Humans, for example, can provide extremely strong guesses by just eyeballing travelling salesmen problems without doing any calculations. If we could use ML to take a problem and guess how to reformulate it with 95% of the search space cut out, we would be in a much stronger place. My gut says this should be theoretically possible and is probably the mechanism that under the hood biological learning systems use to such a great effect that its ok to just use greedy and less efficient methods to do last mile of optimization without something like backprop.
Human can mostly only do these kinds of guesses for traveling salesmen problems embedded in 2d Euclidean space. But we have pretty good heuristics for these cases to kickstart a solver, too. Give a human a general graph with arbitrary edge weights, and they'll be dumbfounded.
(I don't think you even have to go all the way to an arbitrary graph, I suspect a decent sized graph with edge lengths embedded in 3d euclidean space will already confuse humans. Definitely once you get to 4d.)
My point is not that we should mimic humans. My point is that there's probably learnable but inexplicable heuristics you could learn for generally solving gradient descent problems just by the formulations on their own that a neural net would be good at.
> As a working hypothesis, protein folding assumes that a protein folds into the globally lowest energy configuration. [...] If there's a region in configuration space with a local minimum and high enough energy 'walls', this might be stable enough for the protein to be stable.

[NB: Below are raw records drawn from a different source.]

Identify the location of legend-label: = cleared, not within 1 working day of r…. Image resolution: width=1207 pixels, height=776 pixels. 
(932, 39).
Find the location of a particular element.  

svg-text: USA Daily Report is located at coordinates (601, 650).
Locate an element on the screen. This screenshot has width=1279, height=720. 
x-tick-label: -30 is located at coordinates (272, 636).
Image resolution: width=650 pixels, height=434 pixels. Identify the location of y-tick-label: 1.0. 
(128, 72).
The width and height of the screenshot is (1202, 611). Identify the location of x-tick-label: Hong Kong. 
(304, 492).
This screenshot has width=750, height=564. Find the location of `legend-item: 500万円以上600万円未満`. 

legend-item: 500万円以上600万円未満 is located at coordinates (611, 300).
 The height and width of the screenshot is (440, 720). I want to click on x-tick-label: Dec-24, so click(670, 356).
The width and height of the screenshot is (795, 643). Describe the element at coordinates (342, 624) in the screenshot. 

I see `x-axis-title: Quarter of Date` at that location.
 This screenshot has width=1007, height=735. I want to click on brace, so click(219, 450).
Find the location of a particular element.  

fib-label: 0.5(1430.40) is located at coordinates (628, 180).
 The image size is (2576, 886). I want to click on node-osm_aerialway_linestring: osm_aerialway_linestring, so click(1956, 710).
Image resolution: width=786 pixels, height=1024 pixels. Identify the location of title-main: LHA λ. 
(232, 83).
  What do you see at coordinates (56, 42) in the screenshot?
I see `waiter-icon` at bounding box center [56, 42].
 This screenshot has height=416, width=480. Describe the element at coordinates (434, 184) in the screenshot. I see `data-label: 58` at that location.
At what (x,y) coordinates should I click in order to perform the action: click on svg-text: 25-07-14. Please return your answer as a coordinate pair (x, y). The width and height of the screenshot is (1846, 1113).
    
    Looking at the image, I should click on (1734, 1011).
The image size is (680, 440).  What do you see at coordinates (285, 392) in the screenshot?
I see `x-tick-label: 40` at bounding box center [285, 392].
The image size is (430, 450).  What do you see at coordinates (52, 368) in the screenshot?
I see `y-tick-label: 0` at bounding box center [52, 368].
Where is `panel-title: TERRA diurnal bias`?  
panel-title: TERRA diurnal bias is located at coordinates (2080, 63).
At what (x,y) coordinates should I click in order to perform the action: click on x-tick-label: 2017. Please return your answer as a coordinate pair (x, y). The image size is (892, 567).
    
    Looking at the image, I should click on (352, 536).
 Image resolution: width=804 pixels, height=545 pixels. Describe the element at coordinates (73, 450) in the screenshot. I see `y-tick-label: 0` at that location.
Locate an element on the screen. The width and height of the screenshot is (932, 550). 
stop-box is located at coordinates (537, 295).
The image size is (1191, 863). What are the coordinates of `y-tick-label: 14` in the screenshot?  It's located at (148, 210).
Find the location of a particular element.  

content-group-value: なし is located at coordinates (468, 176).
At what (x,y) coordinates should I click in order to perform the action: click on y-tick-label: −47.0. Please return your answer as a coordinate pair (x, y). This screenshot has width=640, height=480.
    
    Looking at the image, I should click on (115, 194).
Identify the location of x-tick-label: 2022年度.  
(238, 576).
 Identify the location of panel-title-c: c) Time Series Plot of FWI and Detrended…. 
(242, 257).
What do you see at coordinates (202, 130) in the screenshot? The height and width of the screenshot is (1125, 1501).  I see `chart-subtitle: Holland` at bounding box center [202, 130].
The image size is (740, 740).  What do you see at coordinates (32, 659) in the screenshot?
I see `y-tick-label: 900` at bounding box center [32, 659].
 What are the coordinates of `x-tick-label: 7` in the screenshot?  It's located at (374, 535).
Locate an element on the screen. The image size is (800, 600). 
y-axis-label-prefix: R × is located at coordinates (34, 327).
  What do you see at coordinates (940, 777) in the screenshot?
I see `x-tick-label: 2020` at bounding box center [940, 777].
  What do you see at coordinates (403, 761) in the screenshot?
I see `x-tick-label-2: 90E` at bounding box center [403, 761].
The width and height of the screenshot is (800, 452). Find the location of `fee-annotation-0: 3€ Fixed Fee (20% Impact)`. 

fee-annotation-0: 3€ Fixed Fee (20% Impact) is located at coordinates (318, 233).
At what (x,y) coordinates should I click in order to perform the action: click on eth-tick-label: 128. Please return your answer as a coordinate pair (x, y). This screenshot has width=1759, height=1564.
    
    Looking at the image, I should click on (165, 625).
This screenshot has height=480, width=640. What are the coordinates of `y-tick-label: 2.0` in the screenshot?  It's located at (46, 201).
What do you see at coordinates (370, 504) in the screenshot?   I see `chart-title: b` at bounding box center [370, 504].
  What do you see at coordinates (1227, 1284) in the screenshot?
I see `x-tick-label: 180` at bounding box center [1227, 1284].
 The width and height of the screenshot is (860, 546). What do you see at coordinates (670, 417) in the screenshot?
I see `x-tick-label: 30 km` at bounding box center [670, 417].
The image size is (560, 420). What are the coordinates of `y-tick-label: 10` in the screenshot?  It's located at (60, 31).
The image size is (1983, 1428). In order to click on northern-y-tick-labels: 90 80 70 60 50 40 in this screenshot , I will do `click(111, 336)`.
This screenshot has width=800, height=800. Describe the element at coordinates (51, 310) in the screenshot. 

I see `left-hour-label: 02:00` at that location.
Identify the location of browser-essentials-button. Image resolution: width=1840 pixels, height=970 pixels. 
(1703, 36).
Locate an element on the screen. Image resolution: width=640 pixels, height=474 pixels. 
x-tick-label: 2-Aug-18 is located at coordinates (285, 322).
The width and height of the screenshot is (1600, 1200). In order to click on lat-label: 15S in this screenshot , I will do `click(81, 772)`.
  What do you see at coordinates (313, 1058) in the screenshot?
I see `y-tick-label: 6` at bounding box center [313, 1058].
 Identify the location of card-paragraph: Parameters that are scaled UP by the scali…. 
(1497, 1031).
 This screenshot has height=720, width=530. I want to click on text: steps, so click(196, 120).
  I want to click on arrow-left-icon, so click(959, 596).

The working hypothesis you described was considered fairly obsolete some time ago. The current model is much more "most proteins fold to kinetically accessible states". The assumption of global lowest energy led to a lot of wasted effort and misled computer scientists. But along the way to this understanding we learned an awful lot about the forces that affect folding- see for example "hydrophobic collapse".
As a working hypothesis, protein folding assumes that a protein folds into the globally lowest energy configuration. And that's a good assumption for a start.
However, nature isn't magic and can't magically solve global optimisation problems. If there's a region in configuration space with a local minimum and high enough energy 'walls', this might be stable enough for the protein to be stable.
For reasons of computational complexity, I agree that machine learning will probably never solve the global minimisation problem. But the complicated and messy local optimisation problem that we see in reality might very well be solvable eventually by something like machine learning.
Why are you dubious? Where do your objections come from?